Danish artist hires lawyer to reclaim Tiananmen sculpture in Hong Kong

The 8m-high "Pillar of Shame" by Jens Galschiot has sat on the University of Hong Kong's campus since 1997. PHOTO: EPA-EFE

HONG KONG (AFP) - The Danish artist behind a Hong Kong sculpture mourning those killed in Tiananmen Square has instructed a lawyer to secure his work and bring it overseas after the city's flagship university ordered its sudden removal.

The 8m-tall "Pillar of Shame" by Jens Galschiot has sat on the University of Hong Kong's (HKU) campus since 1997, the year the city was handed back to China.

It features 50 anguished faces and tortured bodies piled on one another and commemorates democracy protesters killed by Chinese troops around Beijing's Tiananmen Square in 1989.

Last week, HKU, the city's oldest university, ordered it to be removed by 5pm on Wednesday (Oct 13), citing "legal advice" as the authorities crack down on dissent.

Galschiot told Agence France-Presse that he had hired a lawyer in Hong Kong and requested a hearing with the university over the future of the statue as the deadline looms.

"I hope that my ownership of the sculpture will be respected and that I will be able to transport the sculpture out of Hong Kong under orderly conditions and without it having suffered from any damage," he told AFP via e-mail.

Galschiot said he would prefer the statue to have stayed in Hong Kong. If it was destroyed by the authorities, he said, Hong Kongers should collect "as many pieces of the Pillar of Shame as possible".

"These pieces may be used to make some symbolic manifestation that empires pass away - but art persists," he said.

Galschiot said he had also been in contact with people in Hong Kong who were making 3D scans of the sculpture to produce miniature versions.

HKU's removal order was penned by global law firm Mayer Brown and addressed to the Hong Kong Alliance, a now-disbanded organisation that used to organise the city's annual Tiananmen remembrance vigils.

The university said it was "still seeking legal advice and working with related parties to handle matters in a legal and reasonable manner".

Mayer Brown said the university was a longstanding client, which was being helped to "understand and comply with current law".

A spokesman told AFP: "Our legal advice is not intended as commentary on current or historical events."

Hong Kong used to be the one place in China where mass remembrance of Tiananmen's dead was still tolerated. But the city is being remoulded in China's own image in the wake of huge and often violent democracy protests two years ago.

The "Pillar of Shame" features 50 anguished faces and tortured bodies piled on one another.

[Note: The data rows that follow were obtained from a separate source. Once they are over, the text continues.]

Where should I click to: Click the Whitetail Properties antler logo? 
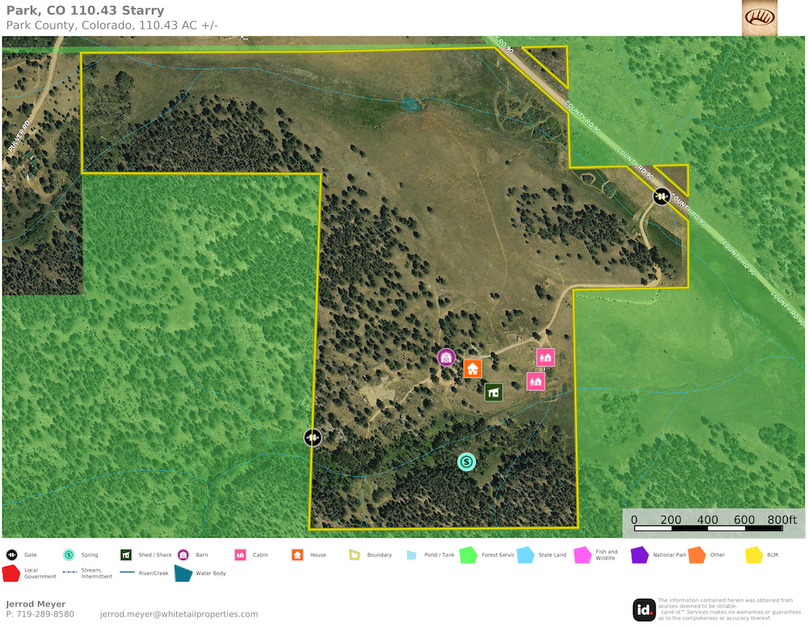pyautogui.click(x=762, y=18)
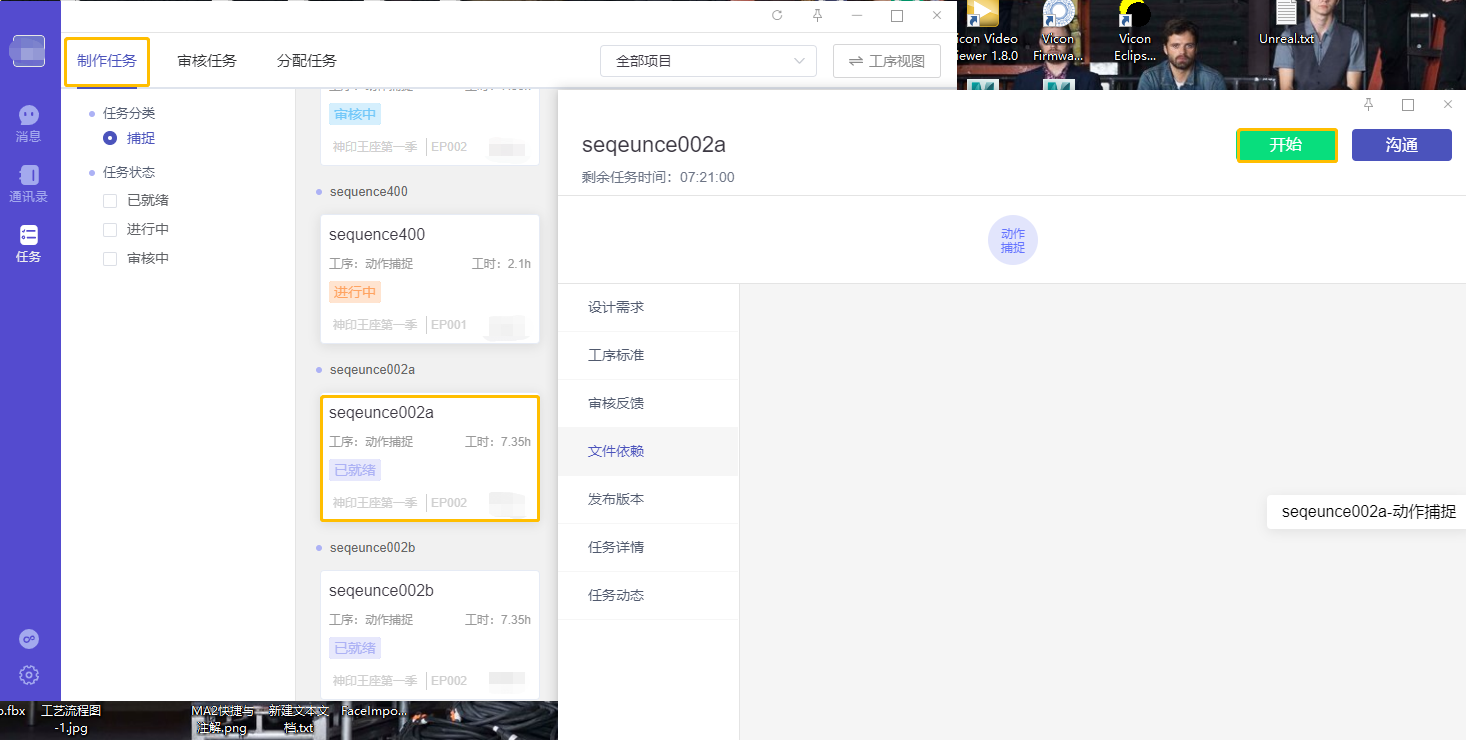The width and height of the screenshot is (1466, 740).
Task: Open the 设计需求 section
Action: point(616,307)
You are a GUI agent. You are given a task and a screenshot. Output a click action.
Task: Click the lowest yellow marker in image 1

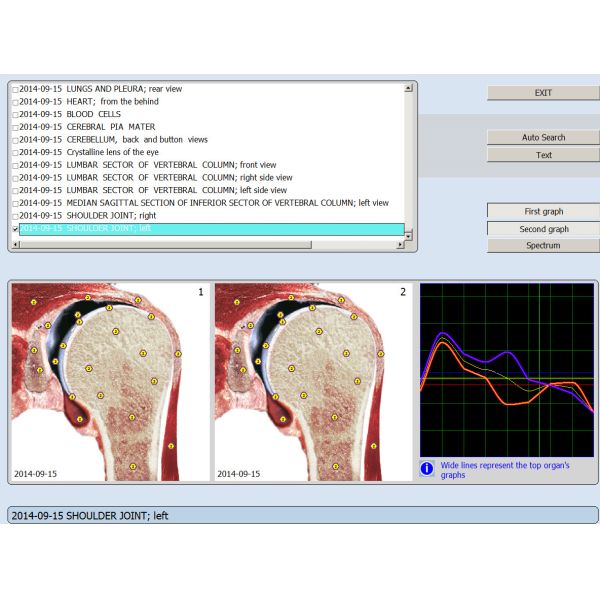132,466
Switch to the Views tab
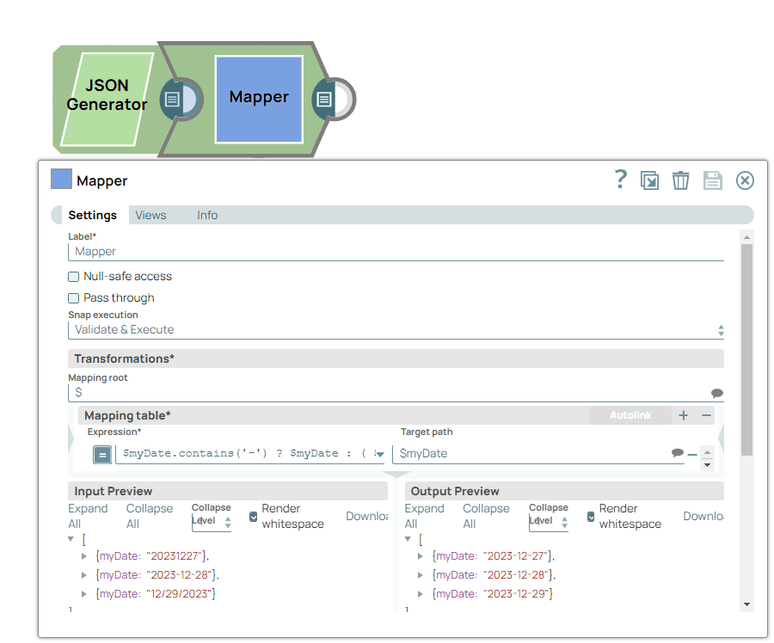This screenshot has height=643, width=774. click(151, 215)
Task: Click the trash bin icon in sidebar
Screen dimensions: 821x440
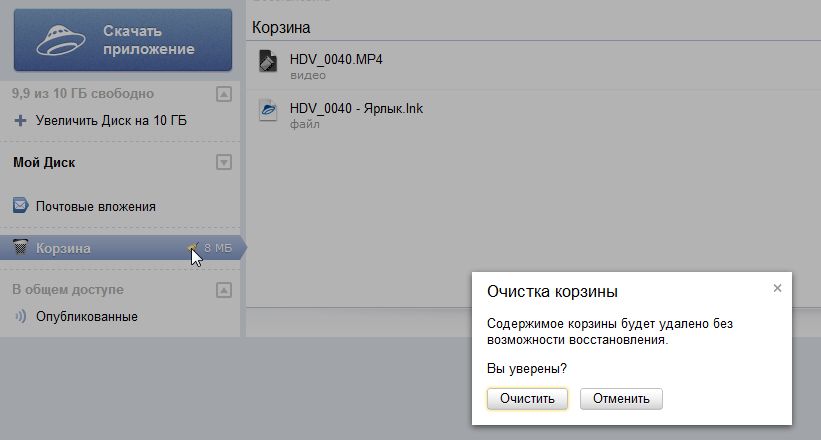Action: click(20, 248)
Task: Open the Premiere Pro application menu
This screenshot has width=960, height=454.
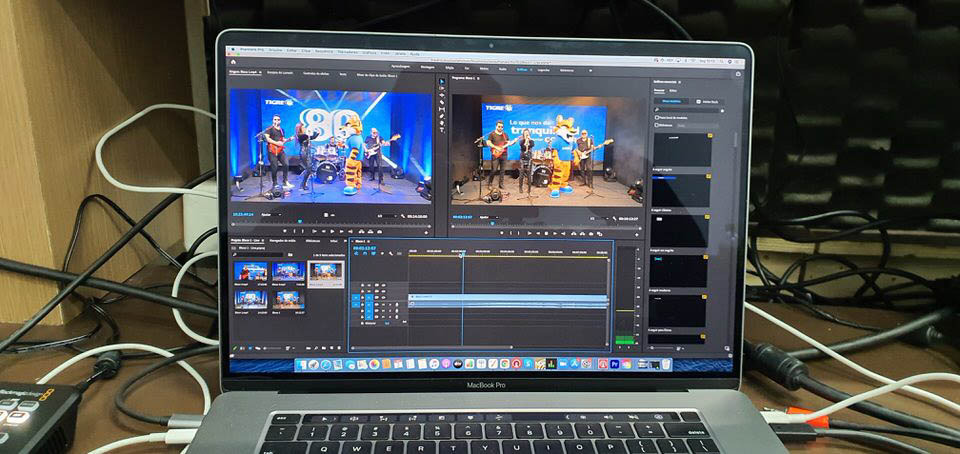Action: click(x=245, y=48)
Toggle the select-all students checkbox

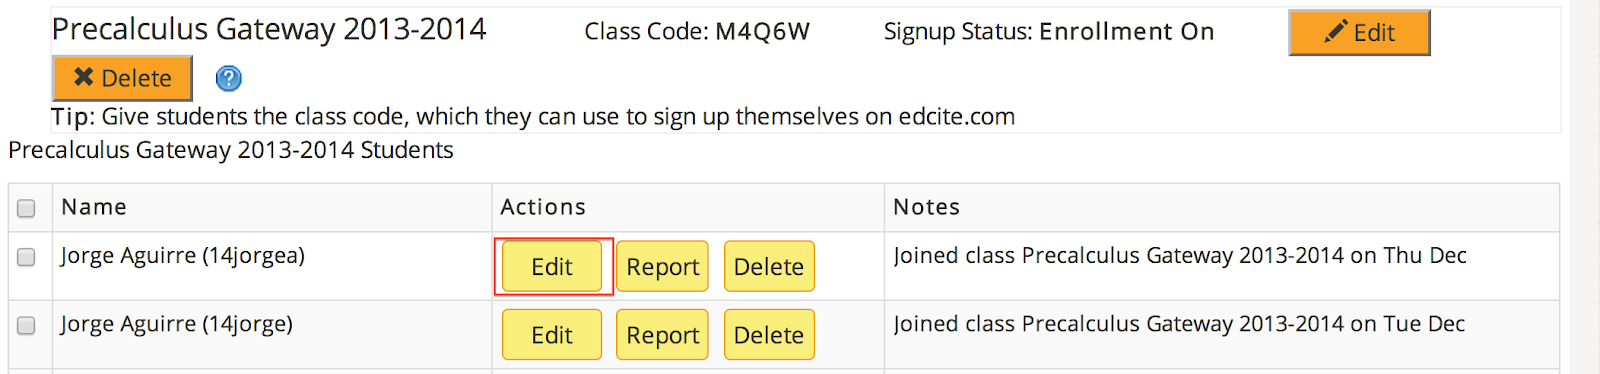point(26,208)
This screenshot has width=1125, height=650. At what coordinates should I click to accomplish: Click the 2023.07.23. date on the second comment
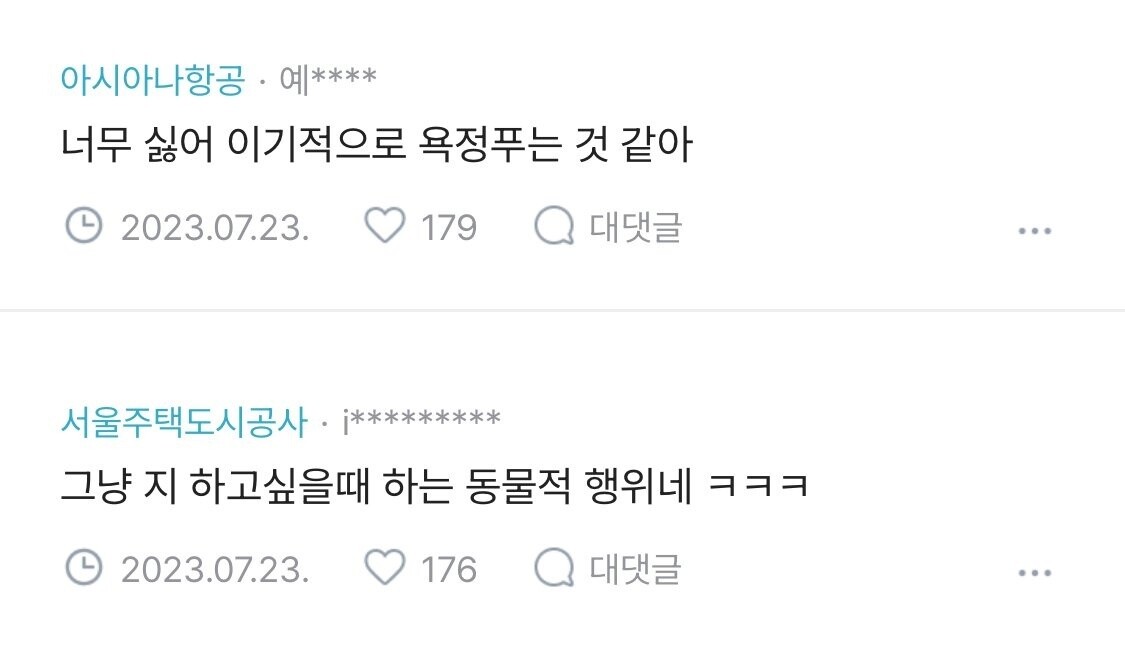tap(215, 570)
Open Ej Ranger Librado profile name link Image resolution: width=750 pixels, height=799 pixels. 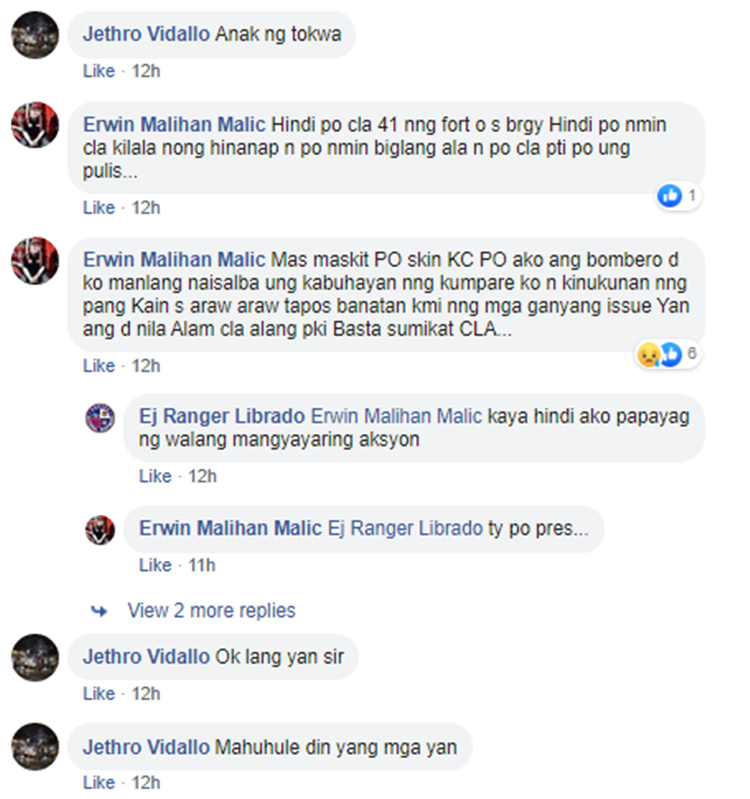(x=222, y=416)
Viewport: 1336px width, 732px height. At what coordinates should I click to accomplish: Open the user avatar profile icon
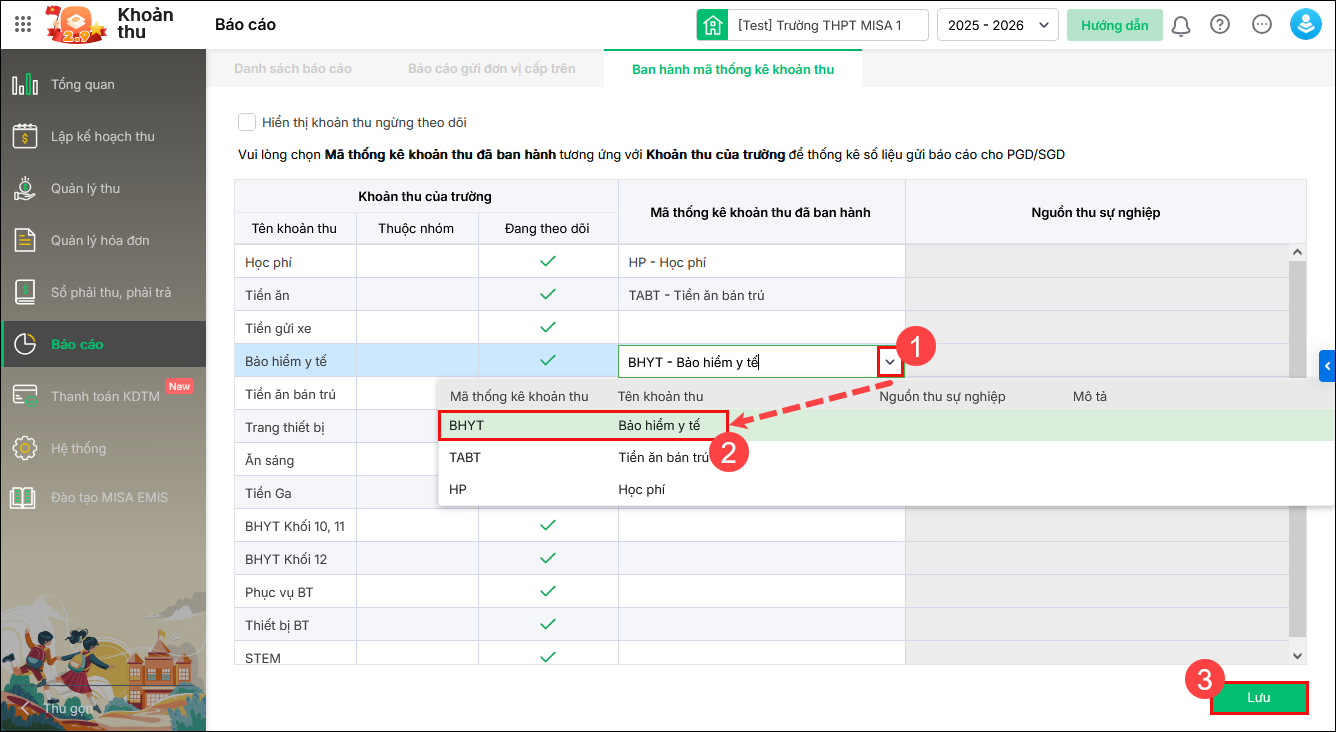1305,25
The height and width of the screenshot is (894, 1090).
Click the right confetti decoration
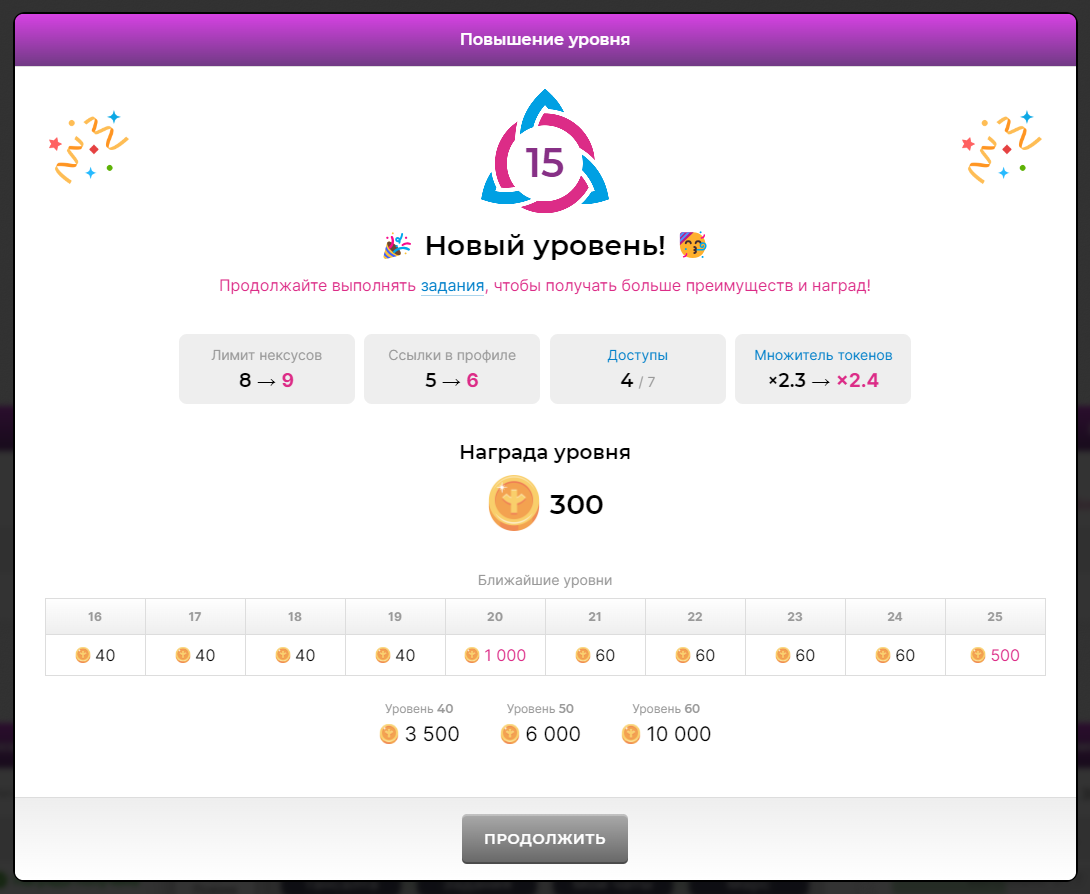click(1000, 146)
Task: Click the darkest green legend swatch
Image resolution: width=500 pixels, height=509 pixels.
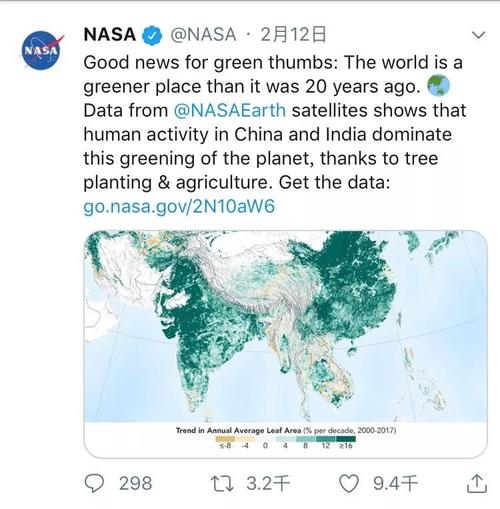Action: click(346, 439)
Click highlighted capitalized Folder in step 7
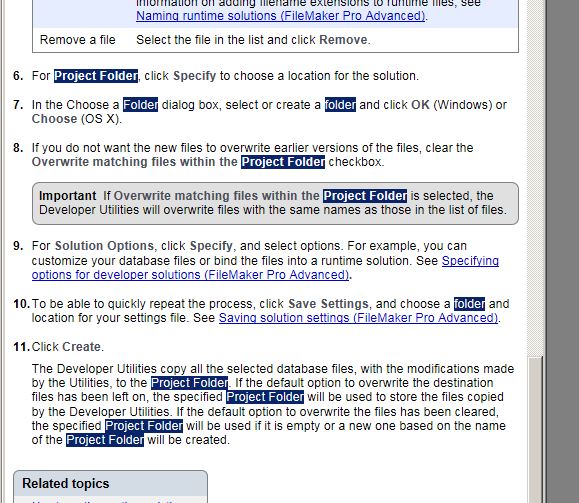Image resolution: width=579 pixels, height=503 pixels. pyautogui.click(x=140, y=105)
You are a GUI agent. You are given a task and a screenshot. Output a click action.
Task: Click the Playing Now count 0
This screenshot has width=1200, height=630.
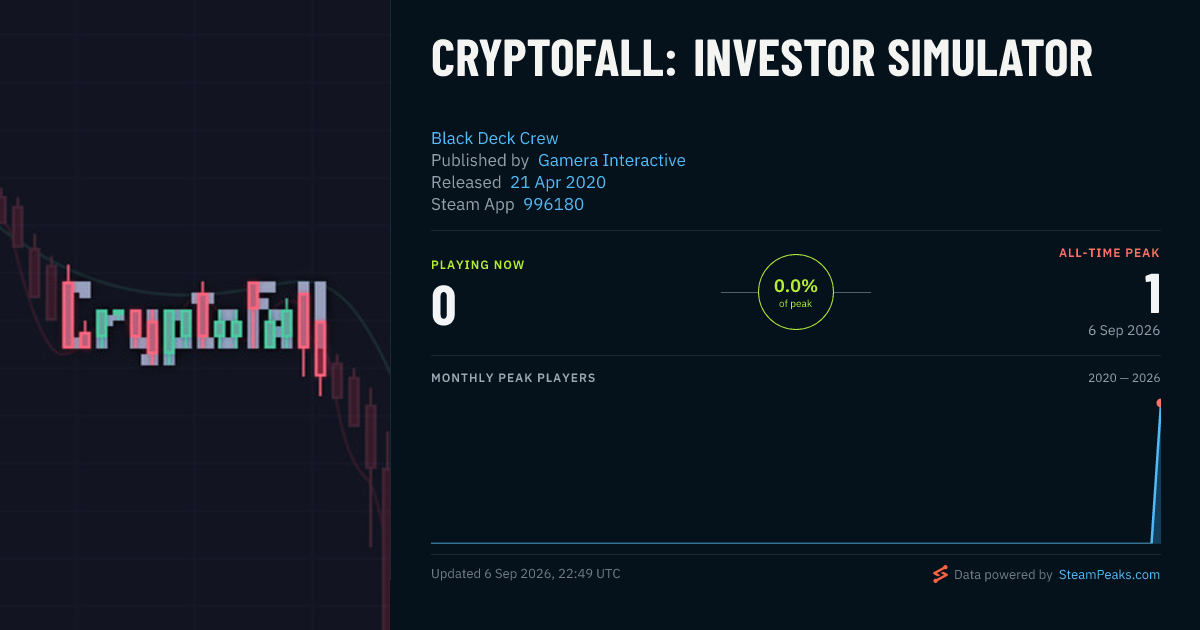click(x=444, y=306)
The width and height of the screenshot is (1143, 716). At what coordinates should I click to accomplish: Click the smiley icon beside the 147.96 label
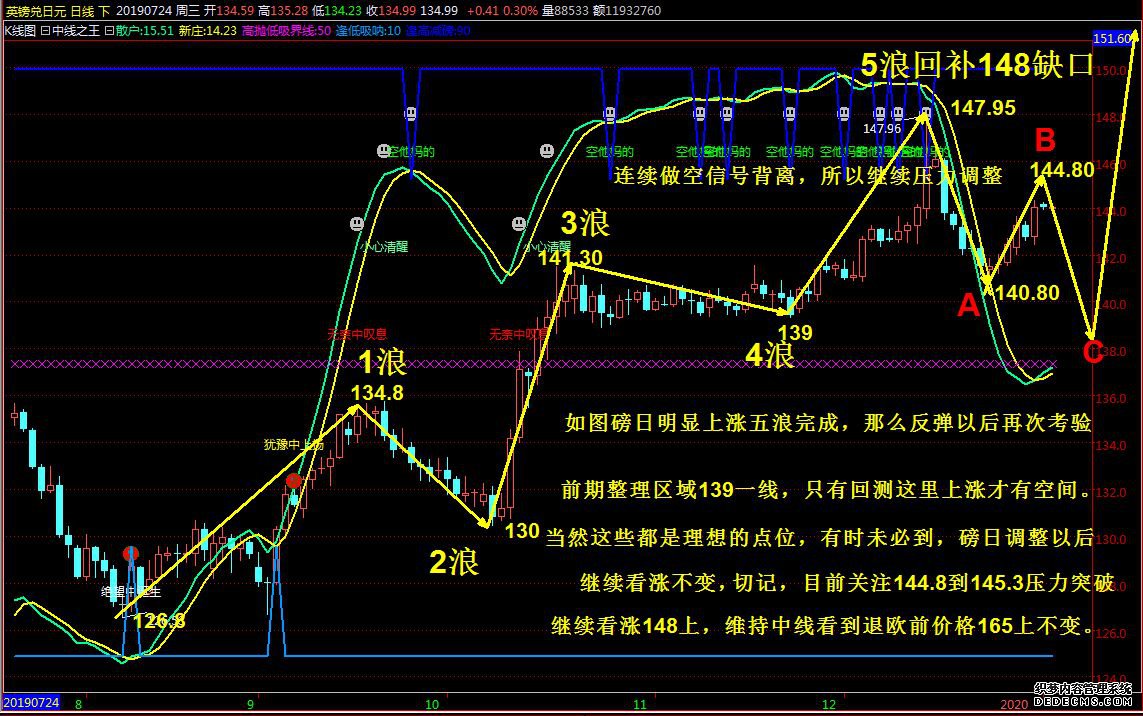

PHOTO: REUTERS

Scores of opposition figures have been jailed or fled overseas, and the authorities have also embarked on a mission to rewrite history and make the city more "patriotic".

Many of the alliance's leaders have been arrested over the last year and the last two vigils have been banned, with the authorities citing the Covid-19 pandemic.

Officials have also warned that commemorating Tiananmen could constitute subversion under a new national security law that Beijing imposed on the city last year.

A museum run by the alliance was also raided and shuttered, with its exhibits carted away in police vans.